Les engagements de l’Etat envers les Haïtiens victimes du tremblement de terre peinent à s’appliquer dans certaines régions de France.
© AFP
Des associations du Val-de-Marne ont dénoncé jeudi un "déni de droit" frappant des Haïtiens sans papiers et le non-respect des engagements pris par le gouvernement à leur égard après le séisme qui a ravagé l’île en janvier et fait 300.000 morts. "Il y a eu beaucoup de beaux discours affirmant que tout serait fait pour ne pas renvoyer des Haïtiens dans leur pays d’origine. Mais il y a bien des refus de régularisation accompagnés de mesures d’éloignement", a affirmé Pablo Krasnopolsky, du Réseau éducation sans frontières (RESF), lors d’une conférence de presse à Créteil.
Parcours du combattant
Une Haïtienne arrivée en France en 2006 a témoigné de son parcours du combattant : elle attend une réponse de la préfecture depuis plus de quatre mois, un délai qui équivaut à un refus implicite de l’administration, selon les associations. En l’absence de titre de séjour, elle a été licenciée pour faute grave de son emploi d’agent de nettoyage, selon RESF.

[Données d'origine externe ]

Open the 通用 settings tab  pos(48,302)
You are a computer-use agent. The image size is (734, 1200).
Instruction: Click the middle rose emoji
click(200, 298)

Également présent, un de ses compatriotes, âgé de 45 ans, a déposé un dossier quelques jours après le séisme du 12 janvier et n’a eu ni réponse ni attestation qui lui permettrait de travailler légalement. "La mère de mes trois enfants est morte pendant le séisme", a-t-il affirmé.
Selon un document daté du 27 avril et que l’AFP a pu consulter, la préfecture du Val-de-Marne a par ailleurs refusé de délivrer une carte de séjour à un Haïtien de 18 ans, dont la mère vit régulièrement en France, et lui a ordonné de quitter le territoire français.
Début mai, le ministre de l’Immigration Eric Besson avait réaffirmé son engagement de suspendre les reconduites à la frontière d’Haïtiens sans-papiers. Début juin, les associations des Haïtiens de France avaient de leur côté dénoncé les "obstacles" mis par l’administration française au regroupement familial.